AB: Yet it’s so much easier to fight those fights when you have a partner fighting alongside you. Making
Sugar we actually felt pretty supported by our team and our producers, but with Half Nelson we hadn’t worked with any of these people before and they didn’t have the confidence in us they have now. So I found it incredibly helpful to have someone there who I knew trusted me and who could give unwavering support and who could help to decide which fights are worth having.

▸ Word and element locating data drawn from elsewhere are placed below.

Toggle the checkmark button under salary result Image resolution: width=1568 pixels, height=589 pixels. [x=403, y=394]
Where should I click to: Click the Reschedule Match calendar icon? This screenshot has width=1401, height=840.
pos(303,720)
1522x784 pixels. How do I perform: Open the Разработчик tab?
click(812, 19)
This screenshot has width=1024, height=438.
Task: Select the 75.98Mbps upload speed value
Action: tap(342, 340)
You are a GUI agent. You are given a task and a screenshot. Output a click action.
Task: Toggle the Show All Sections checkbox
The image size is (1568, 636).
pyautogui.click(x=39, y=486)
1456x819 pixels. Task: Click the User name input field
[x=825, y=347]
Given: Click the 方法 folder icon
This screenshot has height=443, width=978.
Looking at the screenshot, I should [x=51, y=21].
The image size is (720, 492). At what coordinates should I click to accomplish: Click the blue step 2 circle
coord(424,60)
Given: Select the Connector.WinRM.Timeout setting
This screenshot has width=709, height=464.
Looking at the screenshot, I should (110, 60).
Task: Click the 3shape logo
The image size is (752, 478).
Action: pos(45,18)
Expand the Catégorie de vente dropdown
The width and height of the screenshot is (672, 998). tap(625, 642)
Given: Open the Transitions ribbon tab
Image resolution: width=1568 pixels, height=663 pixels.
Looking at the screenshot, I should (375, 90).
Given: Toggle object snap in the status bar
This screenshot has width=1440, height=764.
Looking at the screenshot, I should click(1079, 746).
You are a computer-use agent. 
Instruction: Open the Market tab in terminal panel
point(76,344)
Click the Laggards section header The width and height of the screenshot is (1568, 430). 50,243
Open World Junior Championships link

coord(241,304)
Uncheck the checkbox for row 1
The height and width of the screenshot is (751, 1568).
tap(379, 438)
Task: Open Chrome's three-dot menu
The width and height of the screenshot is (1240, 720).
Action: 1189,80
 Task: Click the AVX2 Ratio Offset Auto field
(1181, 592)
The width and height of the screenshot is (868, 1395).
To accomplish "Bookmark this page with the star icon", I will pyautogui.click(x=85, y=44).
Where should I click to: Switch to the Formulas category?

JB: Were there films you guys used as models of some sort or that you could use as a shorthand with others when trying to pitch the film or get your team on board?

AB: I remember we showed Algenis
Taxi Driver and Raging Bull.

JB: Not for a sense of the style of your filmmaking, I presume.

RF: Mostly just because they’re good movies and we wanted to share some of our favourites with him.

AB: And some of the best acting ever.

RF: There wasn’t really any one film that guided us, though, really, We watched all the baseball movies ever made, just to see how they shot it, as sort of a technical exercise.

JB: You were speaking at the screening last night about how one of the things that attracted you to
Sugar was that it was a story you’d never heard, so I wonder if you have plans for a next project with a similar appeal.

RF: We’re been adapting a book called
Special Topics in Calamity Physics, by Marisha Pessi, which has some similar twists. But having these sorts of twists originate in someone else's material will be a good way of keeping us on our toes.